JENNINGS: We’re not really in it to overwhelm ourselves with money and opulence. We like to explain our positions up front and work out the movie before we arrive on the set, very carefully, so that we’re compared and know what we are going for. Because it is very expensive and it is somebody else’s money and it is a lot of time and effort and it’s very important to us to know what we want and that seems to be …. I don’t care what the budget is as long as we can do it right. I didn’t find a difference really – there is no great difference between music videos and films in some ways because you always try to get what you want in the short space of time that you have and someone always hurt their foot, it’s always raining when you want it to be sunny, there’s always something to be worked out and it doesn’t matter if you’ve got hundreds of monitors and tons of catering – the problems are always the same.
CS: Right. And on the subject of the script, at least in previous interviews I’ve read about you talking about fundamental influences coming in where Bill and Will are, do you think things are different today with the speed and access in which kids now are able to be exposed to so many different messages?
JENNINGS: I suppose there must be a bit. But to be honest with you I’m not really sure. I think you get to see more stuff I suppose than we would have done because of the access but most of the kids I’ve spoken to in the last few weeks, certainly when we were screening the movie, kids 8 years old up – they get it. They still feel the same way about things – they still get excited. If something’s good they’ll respond to it. But I don’t really know – I’ve got two of my own and they are very young and haven’t got to that age where they notice all this stuff but I’ve very curious to find out how different it will really be. But everyone thinks their youth was the best, don’t they? We got it right.
(Laughs)
CS: Exactly. Do you think – maybe even for yourself or the way you wanted Will and Bill to ultimately come out of the film – do you think at the end of this film it’s at that point where the kids are able to reflect on what they’ve done or do you think they still retain that sort of childish sensibility?

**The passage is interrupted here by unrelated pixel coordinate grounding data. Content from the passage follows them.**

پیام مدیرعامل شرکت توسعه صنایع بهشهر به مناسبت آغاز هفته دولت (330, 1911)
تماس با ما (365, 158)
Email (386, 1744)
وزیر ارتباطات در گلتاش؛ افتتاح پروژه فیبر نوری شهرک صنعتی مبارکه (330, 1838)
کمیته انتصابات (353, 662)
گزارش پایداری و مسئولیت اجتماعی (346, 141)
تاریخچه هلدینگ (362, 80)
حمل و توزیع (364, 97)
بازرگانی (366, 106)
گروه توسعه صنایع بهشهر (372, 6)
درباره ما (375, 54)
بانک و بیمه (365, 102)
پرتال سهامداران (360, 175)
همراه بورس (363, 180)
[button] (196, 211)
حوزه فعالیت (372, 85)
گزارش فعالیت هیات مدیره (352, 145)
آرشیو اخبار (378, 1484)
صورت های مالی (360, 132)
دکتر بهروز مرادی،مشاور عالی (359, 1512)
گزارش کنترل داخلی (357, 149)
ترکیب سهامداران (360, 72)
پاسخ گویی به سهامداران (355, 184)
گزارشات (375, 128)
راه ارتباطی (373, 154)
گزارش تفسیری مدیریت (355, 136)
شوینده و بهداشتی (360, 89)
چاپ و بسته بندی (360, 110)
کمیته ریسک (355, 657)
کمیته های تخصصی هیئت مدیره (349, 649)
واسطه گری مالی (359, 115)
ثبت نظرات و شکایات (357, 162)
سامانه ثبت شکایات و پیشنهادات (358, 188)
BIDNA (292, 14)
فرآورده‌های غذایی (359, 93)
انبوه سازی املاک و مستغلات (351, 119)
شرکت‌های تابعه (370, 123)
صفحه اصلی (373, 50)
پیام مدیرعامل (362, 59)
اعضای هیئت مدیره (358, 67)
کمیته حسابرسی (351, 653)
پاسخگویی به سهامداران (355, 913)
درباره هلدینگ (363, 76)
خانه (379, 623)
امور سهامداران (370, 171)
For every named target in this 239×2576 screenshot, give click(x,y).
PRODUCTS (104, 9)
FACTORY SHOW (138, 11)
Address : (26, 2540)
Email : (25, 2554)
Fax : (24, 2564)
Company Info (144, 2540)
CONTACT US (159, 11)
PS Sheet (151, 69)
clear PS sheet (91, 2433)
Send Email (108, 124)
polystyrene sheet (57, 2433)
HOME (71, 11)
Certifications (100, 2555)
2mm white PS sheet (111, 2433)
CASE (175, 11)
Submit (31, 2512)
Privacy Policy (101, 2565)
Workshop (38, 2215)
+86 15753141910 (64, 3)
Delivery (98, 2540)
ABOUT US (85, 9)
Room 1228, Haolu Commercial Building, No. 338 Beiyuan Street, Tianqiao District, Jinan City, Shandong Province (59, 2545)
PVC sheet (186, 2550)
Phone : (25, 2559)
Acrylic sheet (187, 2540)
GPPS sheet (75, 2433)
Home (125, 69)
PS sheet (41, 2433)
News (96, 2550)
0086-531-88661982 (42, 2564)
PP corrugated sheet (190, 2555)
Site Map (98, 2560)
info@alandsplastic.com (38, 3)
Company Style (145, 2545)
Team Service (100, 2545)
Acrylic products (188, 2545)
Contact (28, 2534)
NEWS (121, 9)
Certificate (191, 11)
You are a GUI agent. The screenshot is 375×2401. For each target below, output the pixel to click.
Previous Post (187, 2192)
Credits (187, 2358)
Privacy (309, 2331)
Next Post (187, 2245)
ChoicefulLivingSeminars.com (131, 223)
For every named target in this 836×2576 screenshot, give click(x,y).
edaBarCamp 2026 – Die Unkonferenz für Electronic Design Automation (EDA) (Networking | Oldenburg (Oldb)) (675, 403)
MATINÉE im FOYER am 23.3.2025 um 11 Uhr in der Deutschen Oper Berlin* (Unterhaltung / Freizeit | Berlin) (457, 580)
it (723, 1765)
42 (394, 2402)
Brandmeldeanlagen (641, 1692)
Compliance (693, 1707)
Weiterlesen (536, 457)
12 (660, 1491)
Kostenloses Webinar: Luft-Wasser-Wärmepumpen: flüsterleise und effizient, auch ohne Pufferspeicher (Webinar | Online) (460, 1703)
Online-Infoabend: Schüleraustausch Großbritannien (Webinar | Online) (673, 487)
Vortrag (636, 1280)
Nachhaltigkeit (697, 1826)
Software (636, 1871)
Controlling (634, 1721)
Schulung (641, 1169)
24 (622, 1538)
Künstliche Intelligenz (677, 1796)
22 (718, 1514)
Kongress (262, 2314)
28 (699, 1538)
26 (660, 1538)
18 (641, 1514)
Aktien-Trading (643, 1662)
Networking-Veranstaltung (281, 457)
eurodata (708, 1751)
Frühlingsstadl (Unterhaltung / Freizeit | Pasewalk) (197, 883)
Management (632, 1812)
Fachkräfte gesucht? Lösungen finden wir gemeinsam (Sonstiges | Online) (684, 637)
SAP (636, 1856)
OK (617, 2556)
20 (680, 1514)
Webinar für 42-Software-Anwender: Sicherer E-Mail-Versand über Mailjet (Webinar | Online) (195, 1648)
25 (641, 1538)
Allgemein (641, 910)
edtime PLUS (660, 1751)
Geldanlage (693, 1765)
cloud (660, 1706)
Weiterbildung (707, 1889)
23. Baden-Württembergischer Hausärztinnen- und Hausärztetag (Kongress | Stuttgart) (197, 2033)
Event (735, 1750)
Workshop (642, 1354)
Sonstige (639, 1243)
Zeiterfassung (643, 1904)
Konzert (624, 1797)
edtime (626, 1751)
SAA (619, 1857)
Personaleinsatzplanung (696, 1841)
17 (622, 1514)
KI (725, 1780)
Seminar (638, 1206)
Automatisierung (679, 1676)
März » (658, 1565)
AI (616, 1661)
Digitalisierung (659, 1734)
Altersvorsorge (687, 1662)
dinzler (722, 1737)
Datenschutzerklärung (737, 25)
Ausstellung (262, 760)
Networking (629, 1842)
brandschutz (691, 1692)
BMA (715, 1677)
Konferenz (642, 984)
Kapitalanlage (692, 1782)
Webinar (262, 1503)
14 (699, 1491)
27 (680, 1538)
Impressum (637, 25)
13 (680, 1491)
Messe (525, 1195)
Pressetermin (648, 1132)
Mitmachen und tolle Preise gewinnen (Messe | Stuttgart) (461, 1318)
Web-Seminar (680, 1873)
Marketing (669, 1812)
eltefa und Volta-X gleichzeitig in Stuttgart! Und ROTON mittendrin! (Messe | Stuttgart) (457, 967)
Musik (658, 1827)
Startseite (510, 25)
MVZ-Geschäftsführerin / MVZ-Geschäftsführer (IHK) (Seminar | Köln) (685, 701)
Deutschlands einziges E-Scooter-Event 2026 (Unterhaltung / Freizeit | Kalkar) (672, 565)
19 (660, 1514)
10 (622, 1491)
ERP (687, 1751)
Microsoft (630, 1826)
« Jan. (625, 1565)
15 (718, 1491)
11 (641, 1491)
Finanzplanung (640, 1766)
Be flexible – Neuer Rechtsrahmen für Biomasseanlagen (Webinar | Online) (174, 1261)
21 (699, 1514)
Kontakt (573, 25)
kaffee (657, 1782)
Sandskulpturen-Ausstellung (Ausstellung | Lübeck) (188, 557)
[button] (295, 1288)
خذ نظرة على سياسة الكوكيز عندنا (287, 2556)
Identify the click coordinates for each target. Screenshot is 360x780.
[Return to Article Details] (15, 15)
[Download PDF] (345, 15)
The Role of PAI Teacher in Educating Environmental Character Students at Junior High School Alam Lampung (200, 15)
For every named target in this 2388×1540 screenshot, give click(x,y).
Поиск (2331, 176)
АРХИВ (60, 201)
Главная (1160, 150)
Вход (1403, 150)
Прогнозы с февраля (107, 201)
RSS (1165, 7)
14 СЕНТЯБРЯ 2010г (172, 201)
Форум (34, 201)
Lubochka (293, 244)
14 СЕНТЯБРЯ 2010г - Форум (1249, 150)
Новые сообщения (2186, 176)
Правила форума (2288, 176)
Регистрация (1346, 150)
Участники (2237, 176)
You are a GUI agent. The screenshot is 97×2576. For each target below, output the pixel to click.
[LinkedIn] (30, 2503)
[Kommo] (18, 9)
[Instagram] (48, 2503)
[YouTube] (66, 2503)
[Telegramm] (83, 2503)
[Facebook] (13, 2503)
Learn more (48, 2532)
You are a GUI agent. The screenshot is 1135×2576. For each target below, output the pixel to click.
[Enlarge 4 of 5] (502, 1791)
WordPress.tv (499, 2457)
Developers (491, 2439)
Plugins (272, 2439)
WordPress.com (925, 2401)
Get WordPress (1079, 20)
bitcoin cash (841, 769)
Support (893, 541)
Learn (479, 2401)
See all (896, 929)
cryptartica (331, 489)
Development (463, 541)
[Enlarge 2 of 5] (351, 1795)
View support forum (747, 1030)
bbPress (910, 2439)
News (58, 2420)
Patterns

JENNINGS: In terms of the film? Or the boys themselves?
CS: No, I was thinking the story itself. It ends perfectly.
JENNINGS: I like those films where you get the sense that it might be alright, things might work out. It like at the end where they’re in the apartment sitting there. It’s not been resolved, not sure where they are going, but you’ve got a good – you like these people they might be better for having gone through the experience. Does that make sense?
CS: Yes, it does.
JENNINGS: I still feel that they worked out what was important. I think that’s their friendship. When they did things together, that was when he was the most fun. And they realized what was important at the end of the movie and I like the idea that it was a happy ending. I don’t think I could bear it if one of them had died or one of them didn’t like the other one.
(Laughs)
But it’s perfectly alright. When you are watching it you’re thinking – we’ve all had friendships like that at some point and probably around the same age as well. But then it gets dissolved and fades away – it’s not by any animosity by any means. You just grow up and you suddenly don’t like the same things – something happens. And it’s quite funny to look back and see how rich and how deep that friendship was and then everything changed. Not in a sad way but you can’t help but miss it.
CS: I do. It’s what a lot of people who have seen it have reflected on saying, I remember having friendship like these and all of a sudden you’re in 8th grade, 9th grade and you just turn around and they are not there anymore and you don’t – no one is angry at one another – it just happens.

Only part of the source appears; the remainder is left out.